Assignment:
In the data below, find the line with "You are a computer-use" and the line with "Screen dimensions: 590x487", then restate both and every line between them exactly, minus the pictures.

Information provided Block Start

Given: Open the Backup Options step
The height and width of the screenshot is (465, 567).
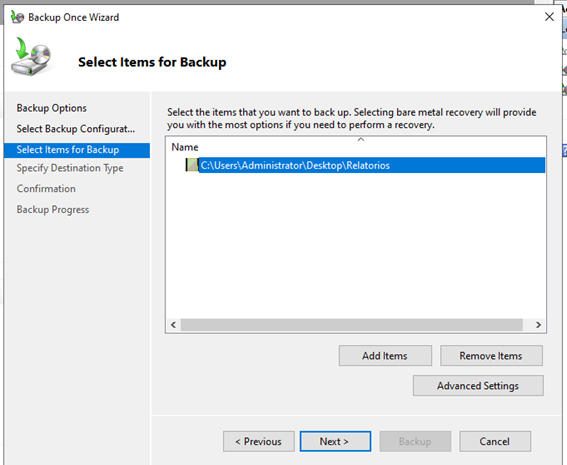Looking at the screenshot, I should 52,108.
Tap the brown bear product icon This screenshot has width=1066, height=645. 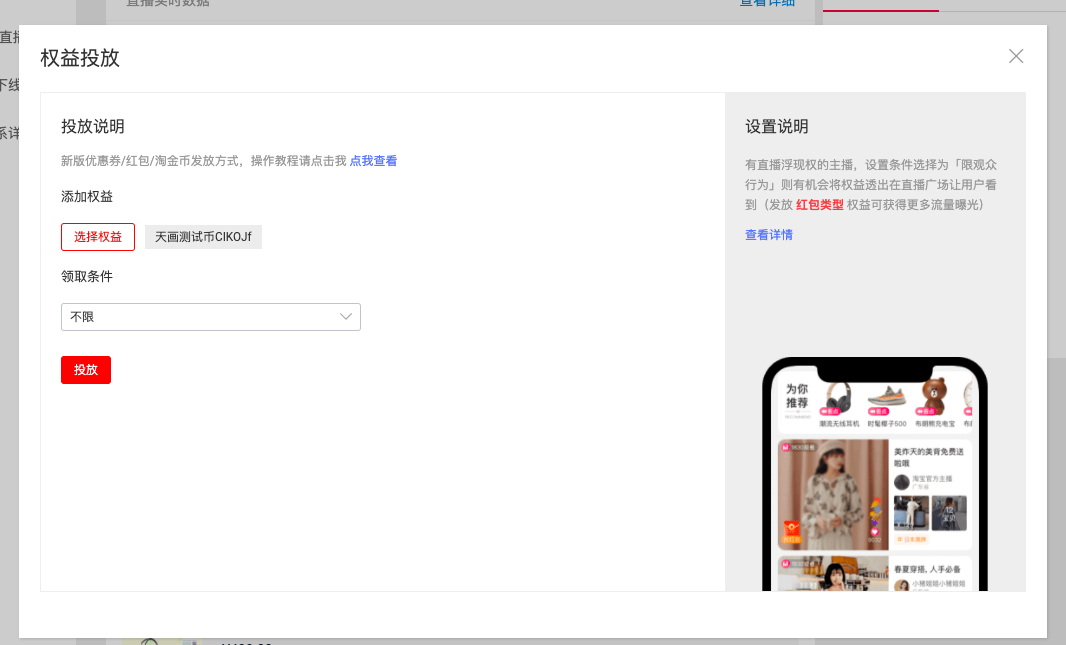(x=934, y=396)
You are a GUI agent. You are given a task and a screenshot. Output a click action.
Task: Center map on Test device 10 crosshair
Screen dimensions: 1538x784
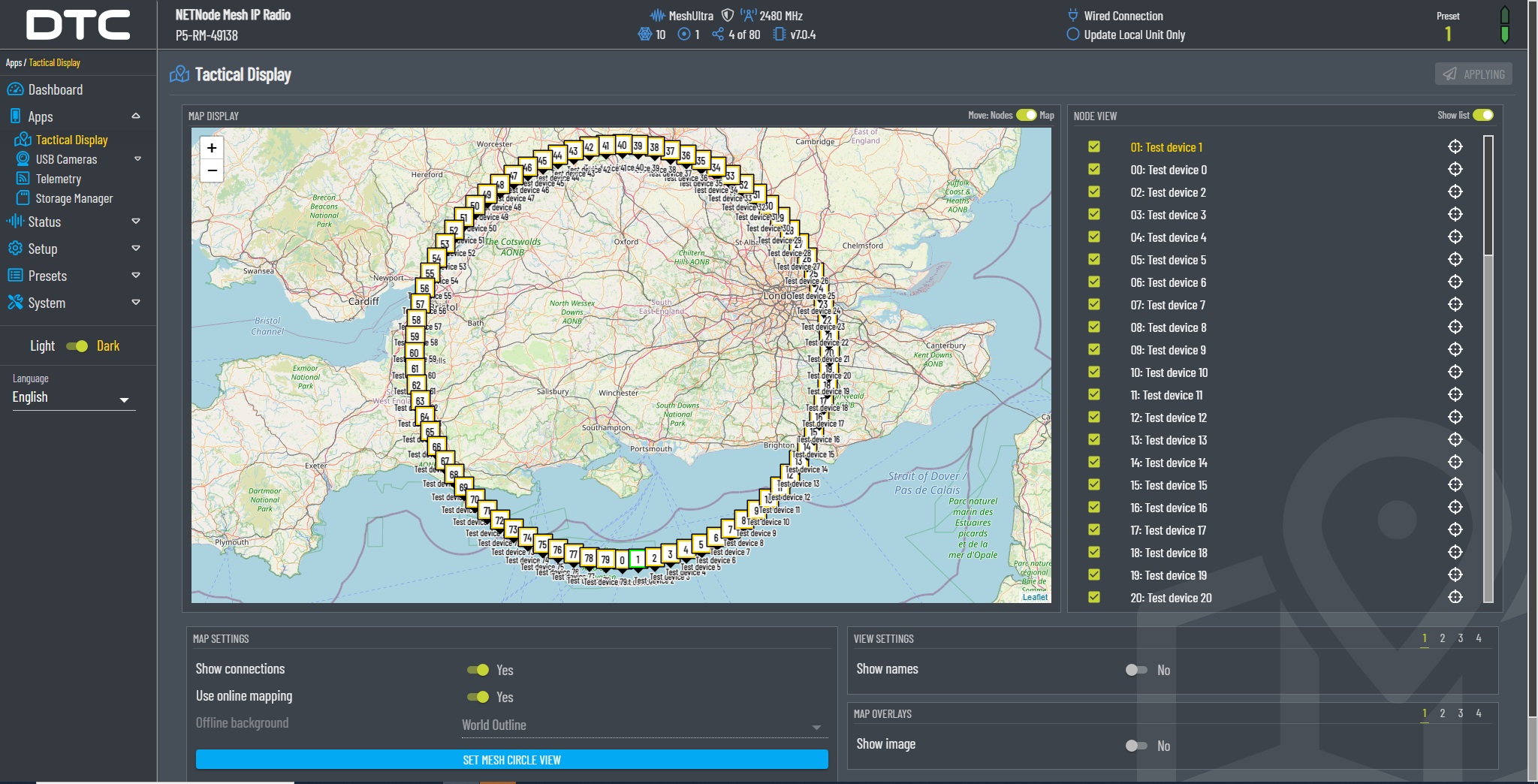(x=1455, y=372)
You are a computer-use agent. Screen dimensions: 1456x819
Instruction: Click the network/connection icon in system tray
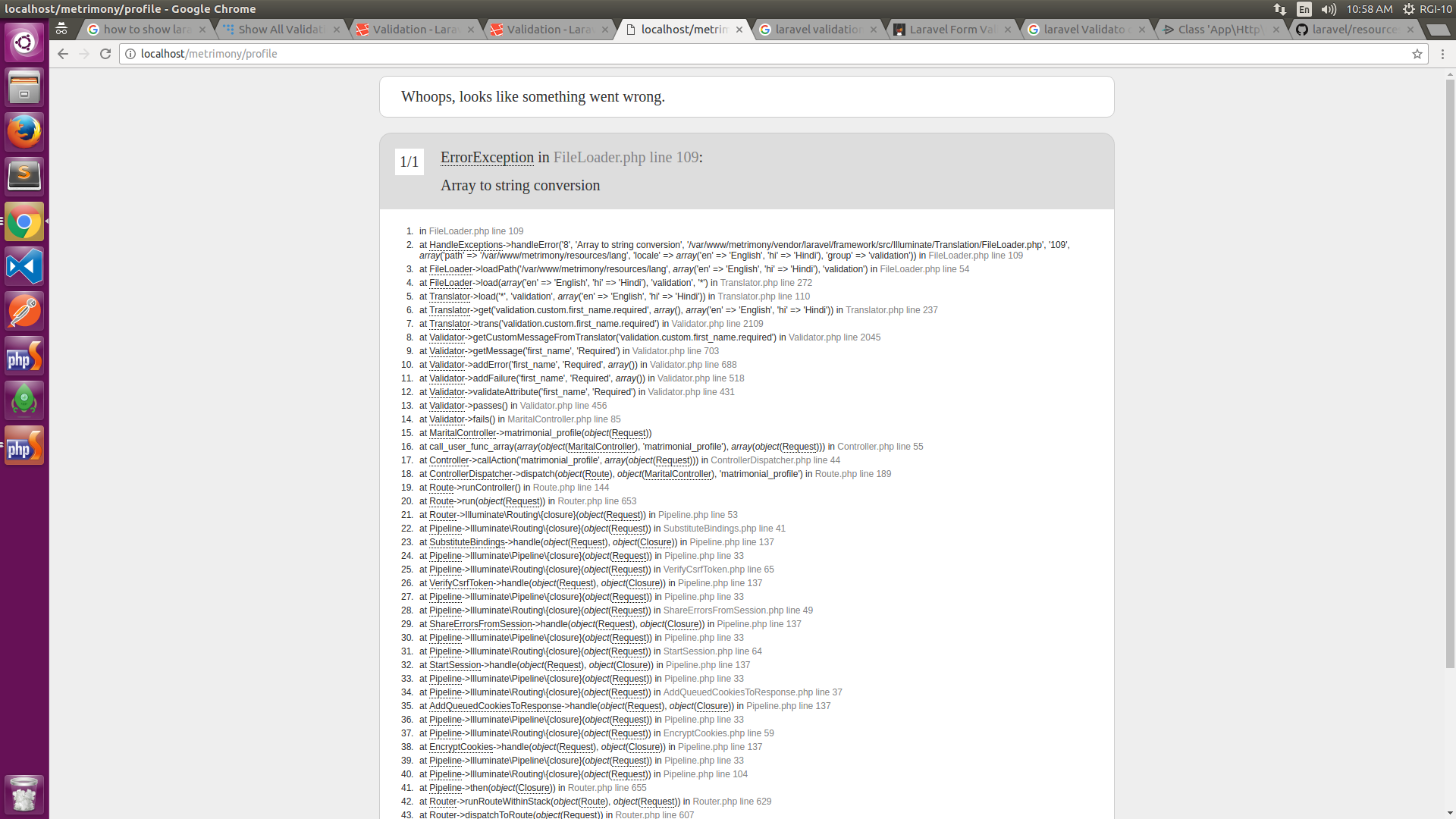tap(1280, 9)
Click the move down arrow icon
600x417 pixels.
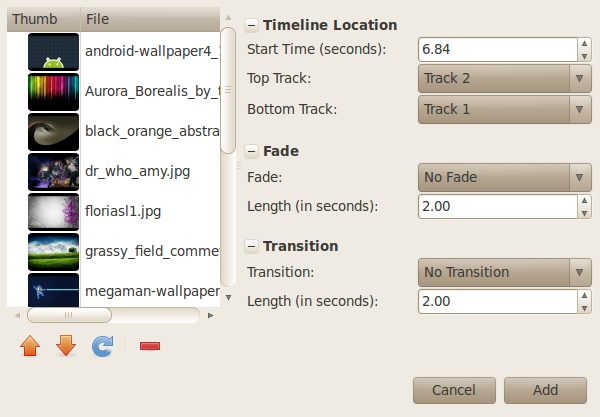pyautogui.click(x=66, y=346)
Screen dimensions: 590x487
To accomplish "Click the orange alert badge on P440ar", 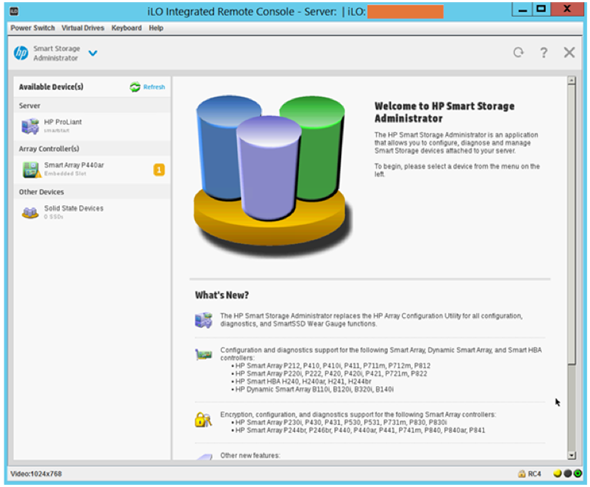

Information provided Block End

Output below:
You are a computer-use agent. Screen dimensions: 1456x819
Instruction: Click the network/connection icon in system tray
tap(1280, 9)
Click the move down arrow icon
600x417 pixels.
pyautogui.click(x=66, y=346)
Screen dimensions: 590x487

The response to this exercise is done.